THE TASK
List each line of the records below that contains the string "width". Case counts.

-- -- --

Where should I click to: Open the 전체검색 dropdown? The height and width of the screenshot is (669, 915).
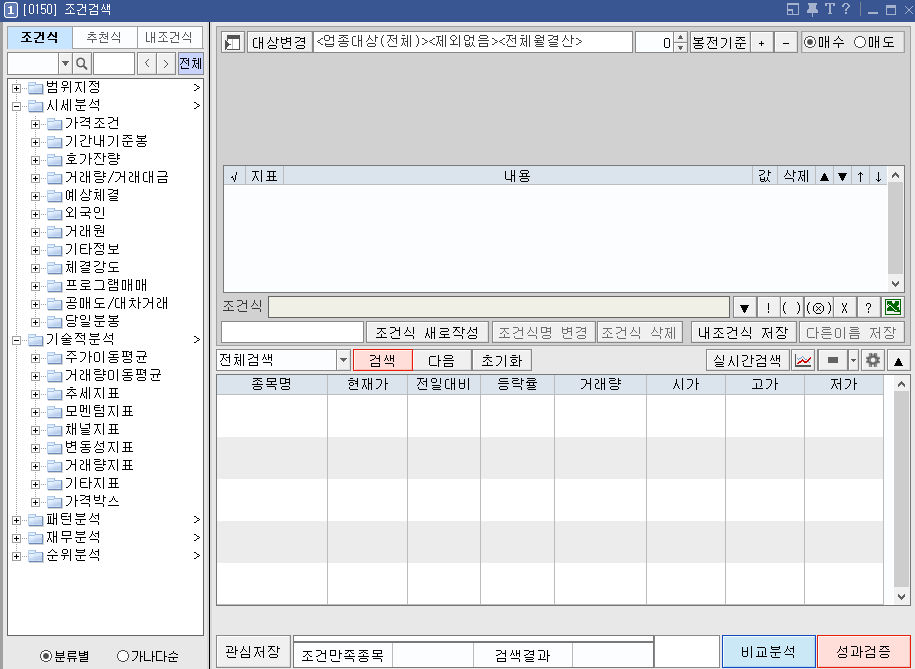point(342,362)
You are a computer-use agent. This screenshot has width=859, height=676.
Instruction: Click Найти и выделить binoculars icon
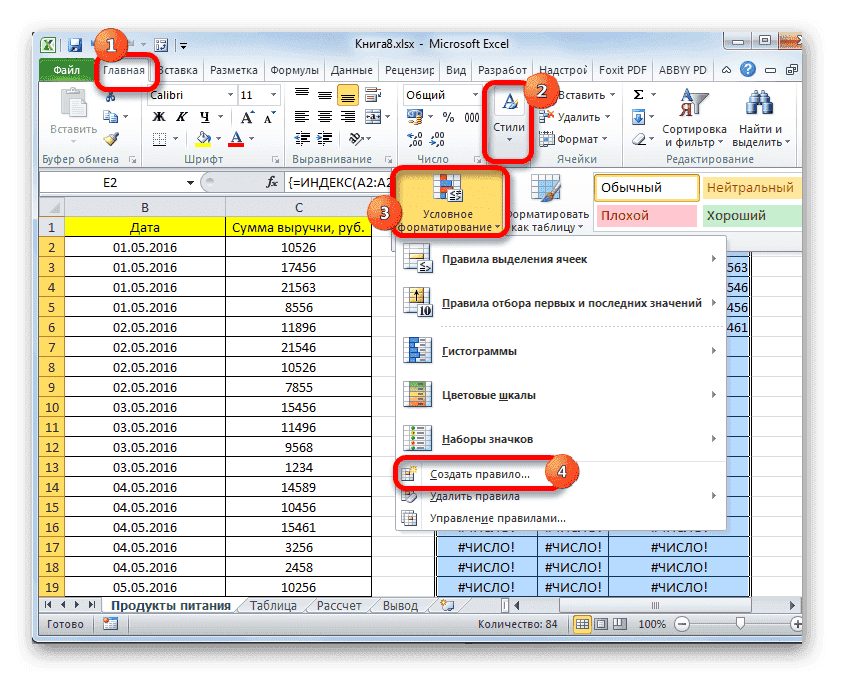point(761,105)
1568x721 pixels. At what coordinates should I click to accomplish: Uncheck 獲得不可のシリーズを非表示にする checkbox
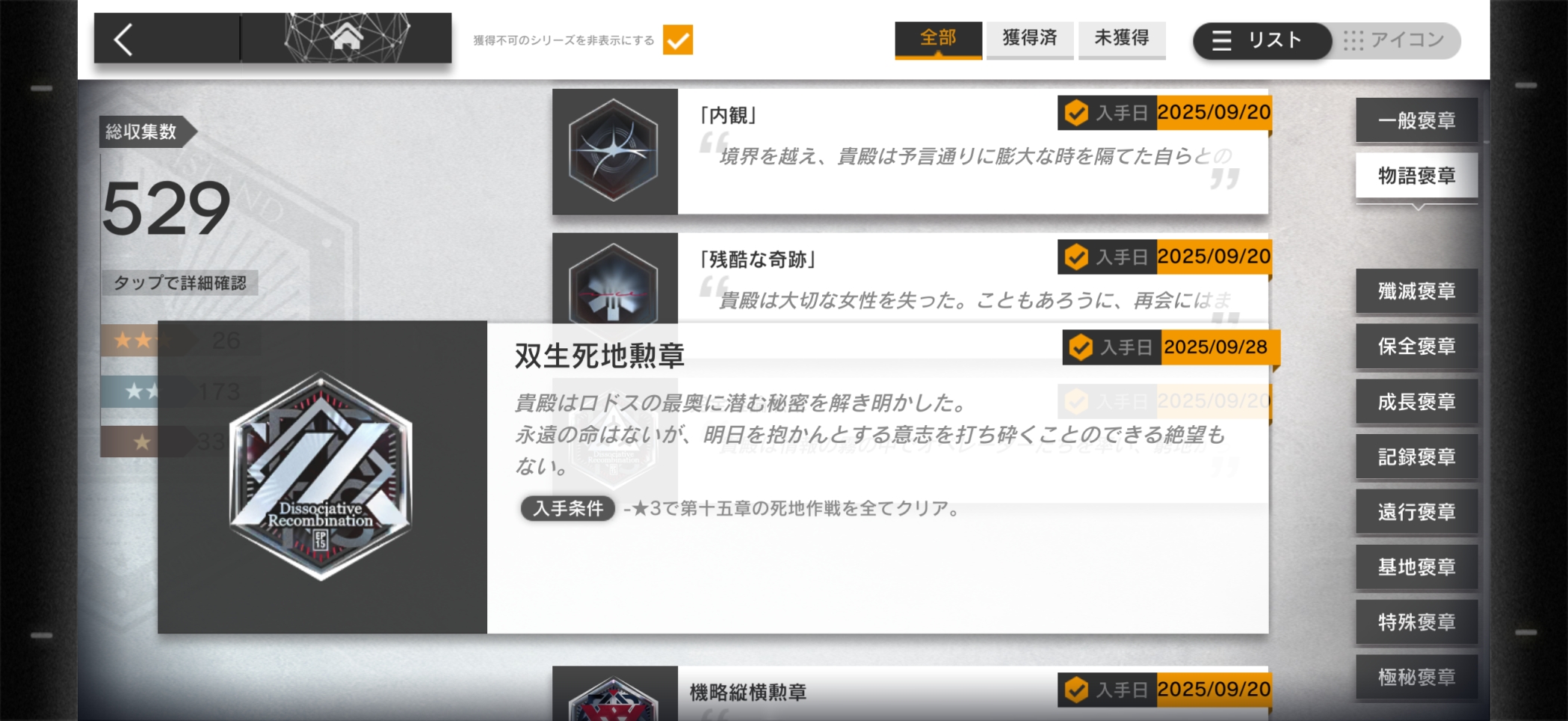678,40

-- -- --

SOLUTION FOR THIS EXERCISE
Where should I click to: Open the 전체검색 dropdown? The height and width of the screenshot is (669, 915).
You are a computer-use agent. This screenshot has width=859, height=676.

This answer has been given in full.